Ce film est ainsi pétri de culture, de citations musicales, picturales ou littéraires très élevées, mais ne devient jamais monument pompeux et poussiéreux car quand Monteiro cite, c’est à la façon de Duchamp ajoutant des moustaches à la Joconde : on reconnaîtra donc au fil du dialogue des mots de Céline, Baudelaire ou Proust, mais replacés dans un contexte différent, aboutissant à des effets assez hilarants. C’est-à-dire que tout ce que Monteiro/Jean de Dieu construit est immédiatement menacé de destruction, que rien n’est jamais acquis : voir la grande scène du film, long préliminaire érotique entre Jean de Dieu et sa dulcinée, entre la belle et la bête décharnée, moment aussi excitant que malaisant ; le lendemain matin, la belle s’est évaporée et notre héros la cherche partout, tel un Nosferatu burlesque et ridicule. Voir aussi le mouvement général du film et sa dernière partie.
Comme dans Souvenirs de la maison jaune et dans La Comédie de Dieu, Jean de Dieu finit par chuter. Représentée ici par la police, la société l’arrête, bien décidée à lui faire payer d’avoir essayé d’être un homme libre. Après avoir goûté au luxe, au calme et à la volupté, après avoir renversé un gouvernement et transformé un opéra en cacophonie, Jean de Dieu se retrouve dans l’asile de Souvenirs…, quasiment à sa misérable case départ. Mais même derrière ces murs, un homme libre reste libre et jouit encore d’un visage féminin, d’une paire de seins d’albâtre (« Vos seins sont si beaux que je vais m’évanouir ») et d’un poil pubien.
L’homme libre, évidemment, c’est aussi Monteiro.

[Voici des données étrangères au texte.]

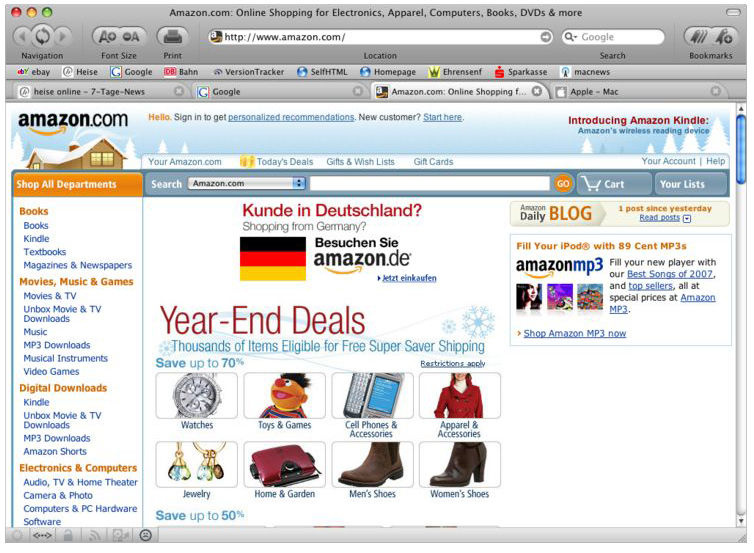The width and height of the screenshot is (754, 553).
Task: Click the Print toolbar icon
Action: pyautogui.click(x=172, y=36)
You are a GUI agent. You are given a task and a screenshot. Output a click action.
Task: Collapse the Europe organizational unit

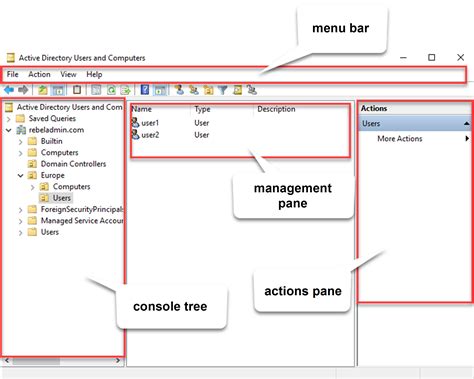pyautogui.click(x=21, y=175)
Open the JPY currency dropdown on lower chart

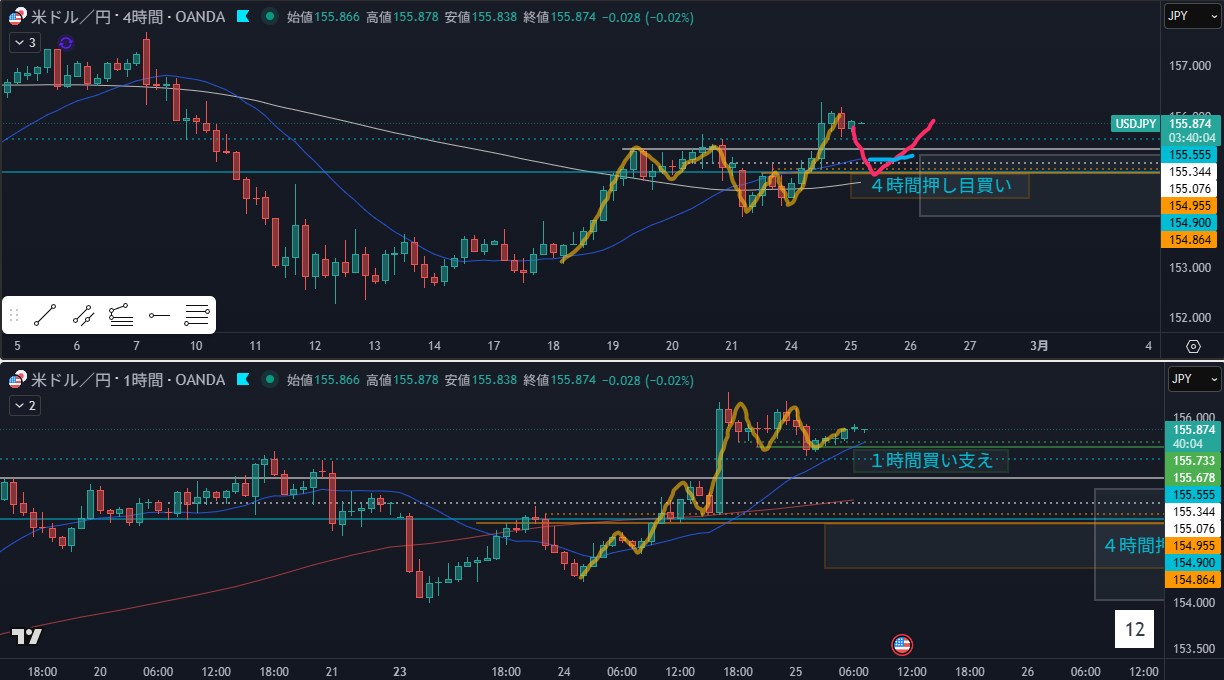point(1193,380)
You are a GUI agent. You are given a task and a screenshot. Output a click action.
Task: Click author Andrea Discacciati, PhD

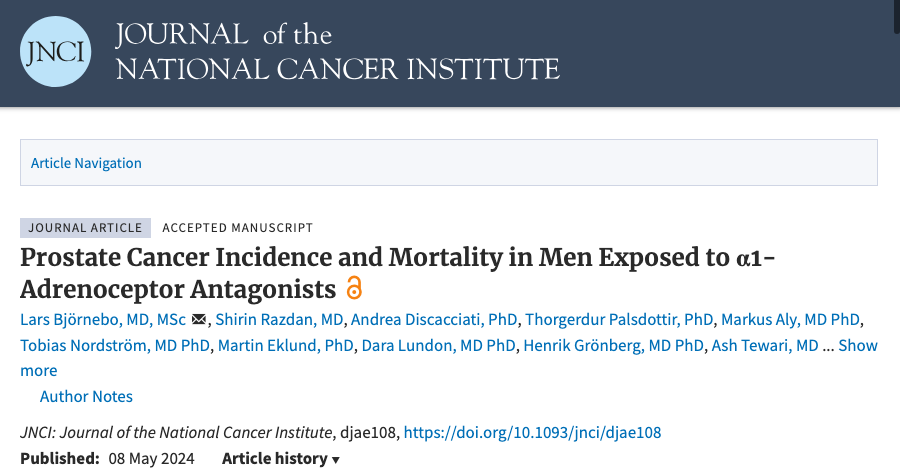click(x=434, y=319)
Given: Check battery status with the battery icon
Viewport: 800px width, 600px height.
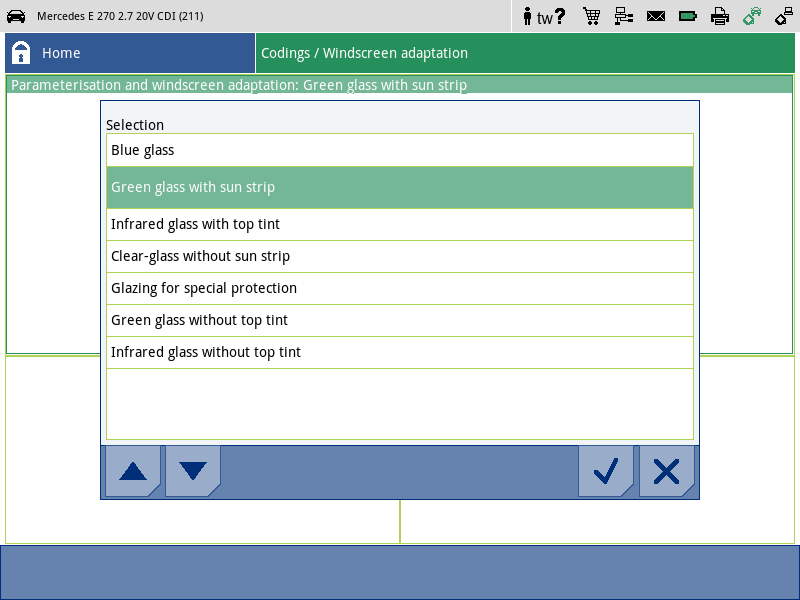Looking at the screenshot, I should 688,16.
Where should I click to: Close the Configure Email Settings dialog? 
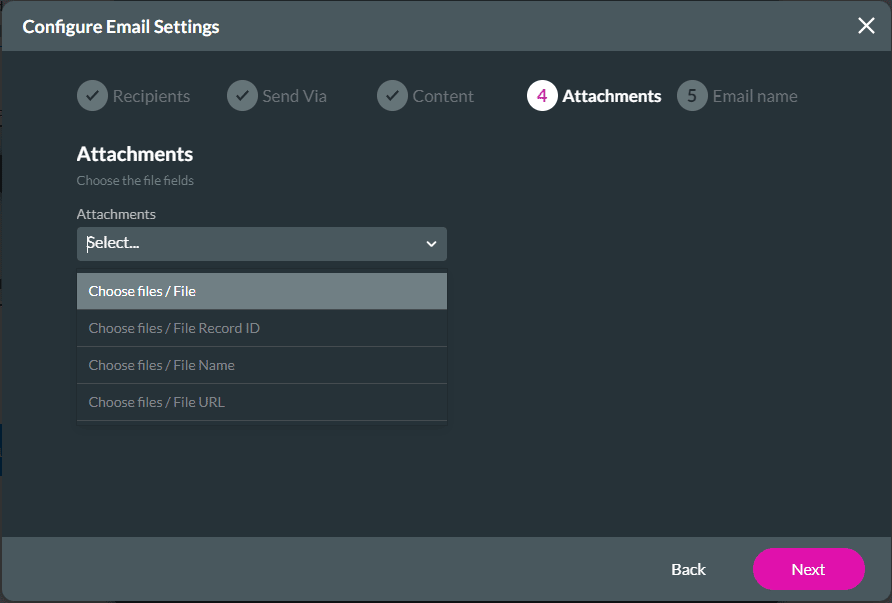tap(866, 25)
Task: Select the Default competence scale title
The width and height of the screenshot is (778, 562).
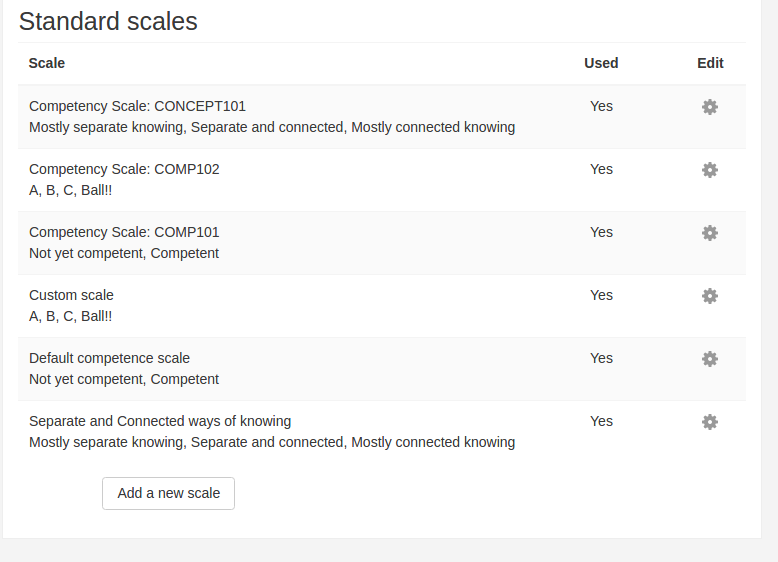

Quand on l’avait rencontré il y a quatre ans à Lisbonne, il avait reçu nos reporters dans son grand appartement qui sentait la pisse de chien (son compagnon domestique faisait ses besoins partout), puis les avait emmenés dans les ruelles tortueuses de l’Alfama. A l’occasion, on avait pu mesurer son mélange d’aristocratie et de voyouterie, son train de vie chiche et son aura auprès de l’intelligentsia (et des jeunes filles) portugaise. Monteiro captivait son entourage, Monteiro buvait des coups, Monteiro n’en faisait qu’à sa tête, souverainement libéré de ces contingences qui nous entravent tous à plus ou moins forte dose. Il continue : ce coup-ci, il a annulé au dernier moment sa venue en France, ayant décidé qu’il ne voulait plus se déplacer pour parler aux journalistes français. Dans le dossier de presse, il écrit « Certains, parmi nous (peu, j’espère), auront la bienséance de convenir que Les Noces de Dieu est un film délicieux. » Apprécions le savoureux mélange d’humour et d’orgueil contenu dans cette phrase. Soyons bienséants, convenons que Les Noces de Dieu est en effet un film délicieux. Mais espérons aussi que, João de Dieu Monteiro nous pardonne, nous soyons un peu plus que « peu » à nous abandonner à la volupté de ce plaisir cinématographique aussi subversif que raffiné. Les Noces de Dieu de João César Monteiro, avec lui-même, Joana Azevedo, Rita Durão, Luís Miguel Cintra, Jean Douchet.